What I notice is that my book continues to be just as relevant through this lens of immediate concern. Cutting one’s eco-footprint in the various ways I suggest in my book leads to reduced financial overhead, and increased time and energy. This in turn makes a person and their household more adaptable and resilient to whatever may come. Think of it as increasing one’s options and maneuverability.
It is in that spirit that on August 31, the third anniversary of DEEP GREEN’s launch, I’ll be making the book available free online, via this blog. I’ll be breaking it up into a separate post for each chapter so it’s not too cumbersome to load. When I say free, I mean free and no strings attached. I’m just putting it out there, not asking for anyone’s email address or anything else in exchange.
For those of you who prefer to read offline (or who want to support my work financially), no worries! I will continue to offer DEEP GREEN for purchase as a PDF ($7), and in print form ($15 plus tax and shipping). I’m also going to be rolling out a couple of new, “deluxe” options that include original one-of-a-kind artwork by me.

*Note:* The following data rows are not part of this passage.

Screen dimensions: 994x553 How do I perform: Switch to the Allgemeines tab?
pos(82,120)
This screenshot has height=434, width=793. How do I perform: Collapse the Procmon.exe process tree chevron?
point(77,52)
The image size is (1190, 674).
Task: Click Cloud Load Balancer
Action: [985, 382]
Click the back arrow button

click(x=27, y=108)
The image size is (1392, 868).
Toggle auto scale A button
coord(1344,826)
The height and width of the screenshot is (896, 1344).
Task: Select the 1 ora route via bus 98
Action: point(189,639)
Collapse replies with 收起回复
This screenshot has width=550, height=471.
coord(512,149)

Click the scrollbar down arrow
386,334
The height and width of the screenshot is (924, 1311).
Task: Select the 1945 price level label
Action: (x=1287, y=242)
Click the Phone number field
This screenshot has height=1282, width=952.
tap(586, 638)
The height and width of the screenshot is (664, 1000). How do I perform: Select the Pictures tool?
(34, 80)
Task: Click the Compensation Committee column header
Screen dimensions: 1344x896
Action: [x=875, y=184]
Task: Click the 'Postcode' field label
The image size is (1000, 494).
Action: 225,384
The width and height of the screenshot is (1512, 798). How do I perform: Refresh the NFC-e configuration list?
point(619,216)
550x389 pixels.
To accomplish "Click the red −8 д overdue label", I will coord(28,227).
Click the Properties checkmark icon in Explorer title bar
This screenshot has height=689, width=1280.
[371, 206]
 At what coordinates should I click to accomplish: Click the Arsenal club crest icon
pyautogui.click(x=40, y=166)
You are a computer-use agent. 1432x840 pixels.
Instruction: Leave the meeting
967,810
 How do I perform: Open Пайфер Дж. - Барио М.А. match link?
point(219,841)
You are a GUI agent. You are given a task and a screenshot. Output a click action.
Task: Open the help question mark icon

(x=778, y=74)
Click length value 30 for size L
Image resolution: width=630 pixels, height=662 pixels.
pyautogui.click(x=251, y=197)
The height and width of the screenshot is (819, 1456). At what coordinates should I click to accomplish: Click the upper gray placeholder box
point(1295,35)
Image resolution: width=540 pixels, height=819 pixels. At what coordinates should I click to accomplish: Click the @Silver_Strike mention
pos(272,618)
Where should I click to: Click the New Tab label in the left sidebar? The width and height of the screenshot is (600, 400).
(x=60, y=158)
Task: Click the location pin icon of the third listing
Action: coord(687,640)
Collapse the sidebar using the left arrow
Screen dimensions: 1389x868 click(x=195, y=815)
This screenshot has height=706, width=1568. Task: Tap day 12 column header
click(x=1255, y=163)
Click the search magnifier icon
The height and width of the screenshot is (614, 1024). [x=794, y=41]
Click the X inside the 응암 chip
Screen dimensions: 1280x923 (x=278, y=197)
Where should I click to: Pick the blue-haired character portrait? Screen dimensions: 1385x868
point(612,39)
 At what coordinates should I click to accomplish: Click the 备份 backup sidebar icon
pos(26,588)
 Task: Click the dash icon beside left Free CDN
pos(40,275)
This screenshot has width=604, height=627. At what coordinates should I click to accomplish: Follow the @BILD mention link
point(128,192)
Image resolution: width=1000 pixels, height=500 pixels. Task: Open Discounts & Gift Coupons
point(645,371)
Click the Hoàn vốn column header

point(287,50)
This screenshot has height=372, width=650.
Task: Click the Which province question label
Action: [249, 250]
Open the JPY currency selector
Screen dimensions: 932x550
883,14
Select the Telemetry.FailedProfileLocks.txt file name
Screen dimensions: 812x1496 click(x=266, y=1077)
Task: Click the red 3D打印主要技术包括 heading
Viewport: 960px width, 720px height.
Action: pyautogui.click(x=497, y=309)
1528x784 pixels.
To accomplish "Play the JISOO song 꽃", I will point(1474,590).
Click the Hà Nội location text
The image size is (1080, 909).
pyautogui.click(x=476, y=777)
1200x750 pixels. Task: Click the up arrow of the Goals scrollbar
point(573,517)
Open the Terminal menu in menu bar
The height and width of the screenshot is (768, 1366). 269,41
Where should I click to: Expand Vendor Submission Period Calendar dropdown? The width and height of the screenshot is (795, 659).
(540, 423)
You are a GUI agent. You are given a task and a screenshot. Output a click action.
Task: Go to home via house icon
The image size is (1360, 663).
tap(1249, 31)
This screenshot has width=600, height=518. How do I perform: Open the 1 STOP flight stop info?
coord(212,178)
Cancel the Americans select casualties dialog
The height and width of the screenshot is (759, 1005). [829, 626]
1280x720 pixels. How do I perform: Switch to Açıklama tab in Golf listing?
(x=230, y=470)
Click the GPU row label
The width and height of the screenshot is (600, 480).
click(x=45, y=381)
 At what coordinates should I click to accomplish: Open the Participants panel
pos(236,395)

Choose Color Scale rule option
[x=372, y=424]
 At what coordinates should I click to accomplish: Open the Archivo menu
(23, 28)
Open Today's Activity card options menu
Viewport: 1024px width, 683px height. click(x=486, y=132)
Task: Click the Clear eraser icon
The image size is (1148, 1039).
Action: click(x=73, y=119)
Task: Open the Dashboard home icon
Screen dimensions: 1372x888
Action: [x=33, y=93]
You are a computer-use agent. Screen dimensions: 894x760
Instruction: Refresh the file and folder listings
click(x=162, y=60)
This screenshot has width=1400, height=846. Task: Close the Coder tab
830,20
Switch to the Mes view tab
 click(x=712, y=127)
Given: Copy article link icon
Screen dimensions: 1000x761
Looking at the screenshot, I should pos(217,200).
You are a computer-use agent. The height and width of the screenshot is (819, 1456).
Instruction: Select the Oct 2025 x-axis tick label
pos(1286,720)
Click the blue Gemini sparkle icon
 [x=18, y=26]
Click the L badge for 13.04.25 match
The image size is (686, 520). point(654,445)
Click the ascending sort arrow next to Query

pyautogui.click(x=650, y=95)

We can’t afford to wait on government or other powers-that-be to make the changes needed to transform our society into one that’s more resilient, more compassionate, more just, less selfish, more courageous, less fragile. We have to get the ball rolling right now, ourselves, by doing whatever we are able and willing to do on a personal and household level.
Thank you for being here, and thank you for being willing to devote your precious time and energy to being part of a low-footprint-lifestyle revolution. I can promise you that your efforts will make you more adaptive, more resilient, and more free from the dead-end, death-dealing experiments we humans have drifted into. And will afford you space to create more joy and abundance in your life, and the lives of others.